Democrats controlling a Senate panel, meanwhile, went in a wholly opposite direction in giving a $1.3 billion increase to a Health and Human Services Department account responsible for implementing Obama's signature health care law.
At issue are the annual spending bills funding the day-to-day operations of federal agencies. The GOP-controlled House and Democratic-led Senate are acting as if on different planets, with the Senate ignoring deep automatic spending cuts and the House promising even more punishing cuts to domestic programs while restoring cuts to the Pentagon.

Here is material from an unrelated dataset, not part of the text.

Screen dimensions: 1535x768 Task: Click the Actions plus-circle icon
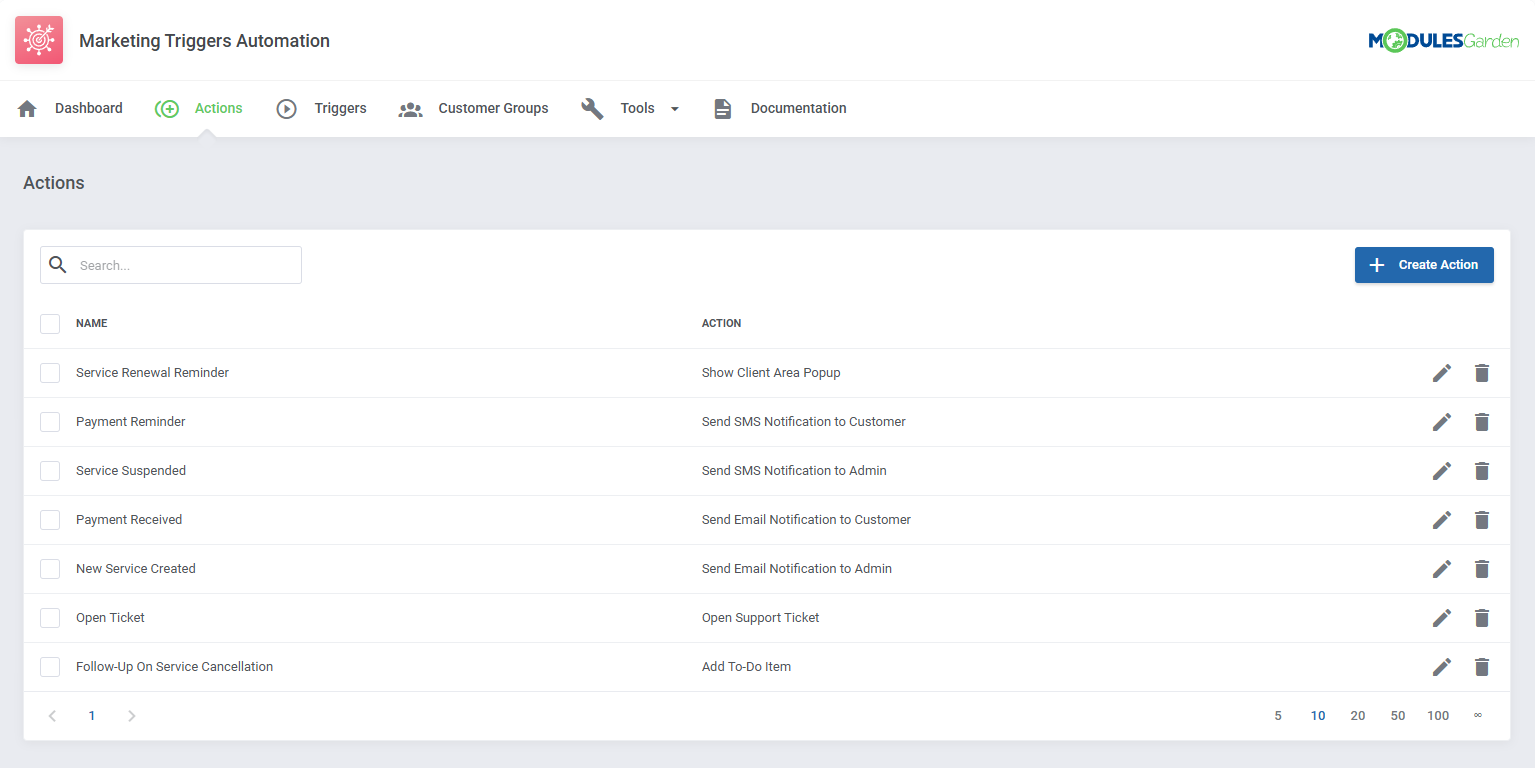167,108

The House is drafting spending bills in line with a $967 billion "cap" required by automatic cuts that took effect in March after Washington failed to agree on an alternative mix of tax increases and cuts elsewhere in the $3.5 trillion federal budget. The Senate is writing bills to a $1.058 trillion cap, almost a full 10 percent higher. But the House GOP cuts to domestic programs are greatly magnified by a $41 billion shift from nondefense programs like NASA, education and research on renewable energy to the Pentagon.
The result are night-and-day differences between the House and Senate spending bills illustrated most dramatically by a $164 billion Senate measure unveiled Tuesday by liberal Democrat Tom Harkin of Iowa. The measure, which funds education, health and labor programs, is a full 26 percent more generous to such programs than an as-yet-unreleased House version and provides an almost 5 percent increase over levels enacted in March.

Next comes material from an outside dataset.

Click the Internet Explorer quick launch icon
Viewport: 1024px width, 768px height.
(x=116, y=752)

So even as advocates for the poor worry about budget cuts forcing poor preschoolers from Head Start, the Senate measure promises to increase the program by $1.6 billion or about 20 percent. Health research would win a small increase, as would Title I grants to help educate disadvantaged school children.

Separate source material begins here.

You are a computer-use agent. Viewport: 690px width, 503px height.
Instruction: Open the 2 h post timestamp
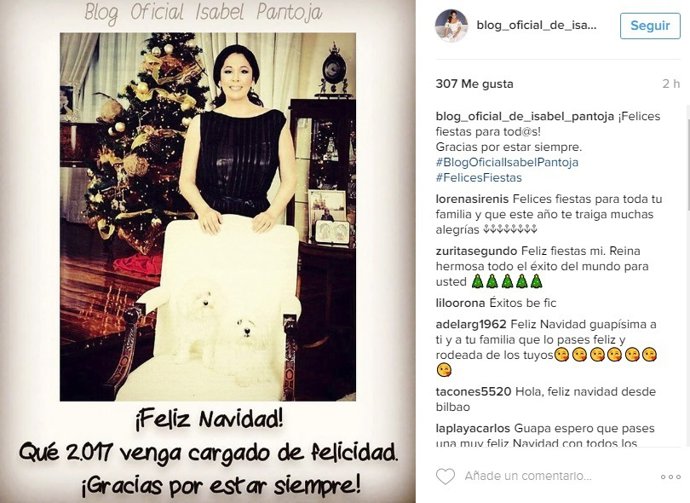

Republicans say the Senate bills are filled with empty promises. Even if they were enacted over GOP opposition, they would be subject to across-the-board cuts known as sequestration that would bring them down to the $967 billion level embraced by Republicans. Sequestration is required because Congress and Obama have failed to follow up a 2011 budget pact with deficit cuts other than a bitterly fought tax increase on upper-bracket earners.
Democrats counter that Republicans are offering empty promises as well?to defense hawks upset by sequestration. The House GOP increases to the Pentagon would be automatically rolled back through sequestration, as would Senate Democrats' efforts to increase domestic programs.
By contrast, the House measures revealed Tuesday are laced with painful cuts. While the FBI is exempted, NASA would absorb an almost $1 billion cut below 2013 levels. Spending on federal buildings would be cut $2.4 billion below Obama's request and the U.S. Marshals Service, the federal prison system and the Drug Enforcement Administration would also have to absorb cuts.
"At some point, there is no 'doing more with less,'" said Rep. Debbie Wasserman Schultz, D-Fla. "There is only less."
Absent a broader agreement on the budget, the rival chambers of Congress are on a collision course facing a potential government shutdown when current-year funding runs out on Sept. 30. A shutdown is unlikely, but avoiding one would require a stopgap funding measure to keep the government running after that date.